Description of the task - From the entries below, return exactly the lines beginning at the one that contains "Click the post timestamp below likes" and ending at the one that contains "You are a computer-use agent. 658x570 pixels.", both of them included, and only those lines.

--- Source material ---

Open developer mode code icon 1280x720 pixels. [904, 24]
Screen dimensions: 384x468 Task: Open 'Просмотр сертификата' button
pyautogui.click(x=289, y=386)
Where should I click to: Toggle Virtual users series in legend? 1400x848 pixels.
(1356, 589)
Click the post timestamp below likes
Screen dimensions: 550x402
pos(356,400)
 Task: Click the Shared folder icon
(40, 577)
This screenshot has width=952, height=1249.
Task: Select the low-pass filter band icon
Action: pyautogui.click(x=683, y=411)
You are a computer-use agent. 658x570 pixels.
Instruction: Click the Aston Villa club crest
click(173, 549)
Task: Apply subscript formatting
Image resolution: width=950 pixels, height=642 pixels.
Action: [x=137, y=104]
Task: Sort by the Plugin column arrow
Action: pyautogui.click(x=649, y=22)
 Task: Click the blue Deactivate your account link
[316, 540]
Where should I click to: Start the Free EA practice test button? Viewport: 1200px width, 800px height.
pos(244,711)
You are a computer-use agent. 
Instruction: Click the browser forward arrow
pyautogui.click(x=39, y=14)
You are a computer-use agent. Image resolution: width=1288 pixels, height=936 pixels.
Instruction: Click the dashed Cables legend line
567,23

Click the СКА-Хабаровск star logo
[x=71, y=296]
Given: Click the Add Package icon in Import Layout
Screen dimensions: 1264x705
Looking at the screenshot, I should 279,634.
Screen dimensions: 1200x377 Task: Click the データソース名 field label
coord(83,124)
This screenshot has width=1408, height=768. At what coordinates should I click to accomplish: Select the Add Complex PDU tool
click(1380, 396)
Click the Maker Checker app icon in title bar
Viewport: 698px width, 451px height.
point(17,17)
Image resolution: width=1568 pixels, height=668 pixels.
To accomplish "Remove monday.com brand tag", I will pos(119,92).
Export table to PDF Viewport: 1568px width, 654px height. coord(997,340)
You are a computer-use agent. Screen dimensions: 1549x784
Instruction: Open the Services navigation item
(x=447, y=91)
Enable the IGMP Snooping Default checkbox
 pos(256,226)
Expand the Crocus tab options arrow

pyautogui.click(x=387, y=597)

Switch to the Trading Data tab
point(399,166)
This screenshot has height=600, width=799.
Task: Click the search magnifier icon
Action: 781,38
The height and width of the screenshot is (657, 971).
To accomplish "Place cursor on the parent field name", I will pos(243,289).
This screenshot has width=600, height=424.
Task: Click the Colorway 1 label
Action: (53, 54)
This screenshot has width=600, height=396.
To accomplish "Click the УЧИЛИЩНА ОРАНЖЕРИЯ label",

---

Answer space -
Click the post timestamp below likes
Screen dimensions: 550x402
pos(356,400)
 Task: Click the Shared folder icon
(40, 577)
This screenshot has width=952, height=1249.
Task: Select the low-pass filter band icon
Action: pyautogui.click(x=683, y=411)
You are a computer-use agent. 658x570 pixels.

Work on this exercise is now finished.